Reversibility of heat-induced conformational changes and surface exposed hydrophobic clusters of beta-lactoglobulin: their role in heat-induced sol-gel state transition.

The effects of heat-treatment on the conformational changes of beta-lactoglobulin were monitored by differential scanning calorimetry (DSC), binding properties to 1-anilino-8-naphthalenesulphonic acid (ANS) and to 5,5'-dithio-bis (2-nitrobenzoic acid) (DTNB). The thermal transition of beta-lactoglobulin was 100% reversible on re-heating and its binding properties to the ANS fluorescent-dye and to the DTNB probe did not significantly change when the first heating was made to a temperature T < Tmax, that of the DSC maximal peak deviation of unheated solutions.

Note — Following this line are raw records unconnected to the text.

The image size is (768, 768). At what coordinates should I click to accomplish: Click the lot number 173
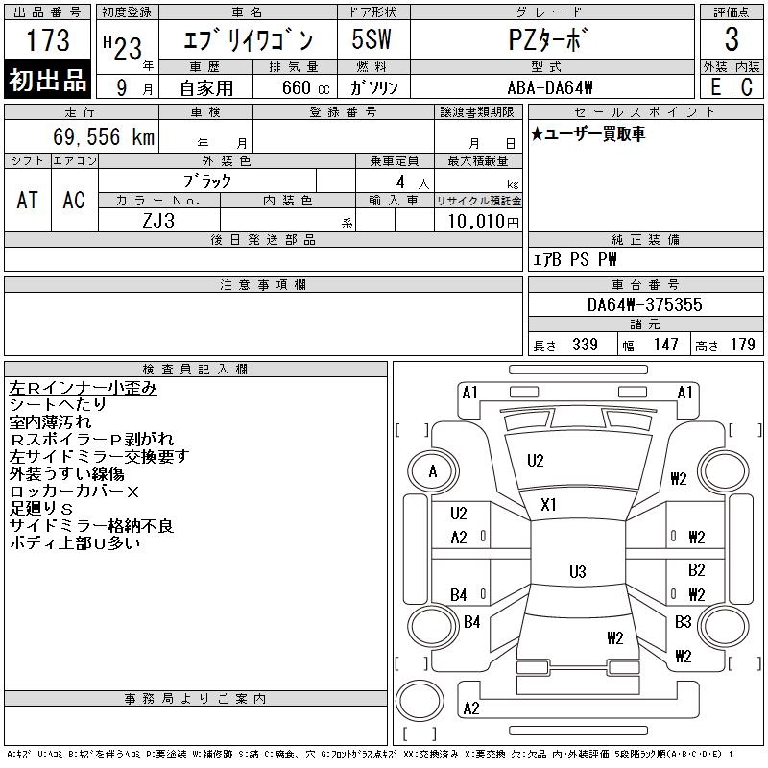48,41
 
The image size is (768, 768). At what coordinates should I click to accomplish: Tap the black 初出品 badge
48,81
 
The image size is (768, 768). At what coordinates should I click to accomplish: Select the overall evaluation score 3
732,40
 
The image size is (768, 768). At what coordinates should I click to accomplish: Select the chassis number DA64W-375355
644,304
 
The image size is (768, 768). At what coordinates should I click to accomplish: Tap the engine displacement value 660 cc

When the solutions were heated to higher temperatures, the degree of reversibility of the thermal transition decreased, while the beta-lactoglobulin surface hydrophobicity increased. Furthermore, the time (tg) needed for the sol-gel state transitions was highly temperature-dependent for the solutions showing no significant reactivity with the DTNB probe, a high percentage of residual tertiary structure but a low surface hydrophobicity. For beta-lactoglobulin showing < 50% residual tertiary structure but high surface hydrophobicity, tg values were hardly temperature-dependent. The results are discussed in terms of the role of hydrophobic interactions in the aggregation process of denatured beta-lg molecules.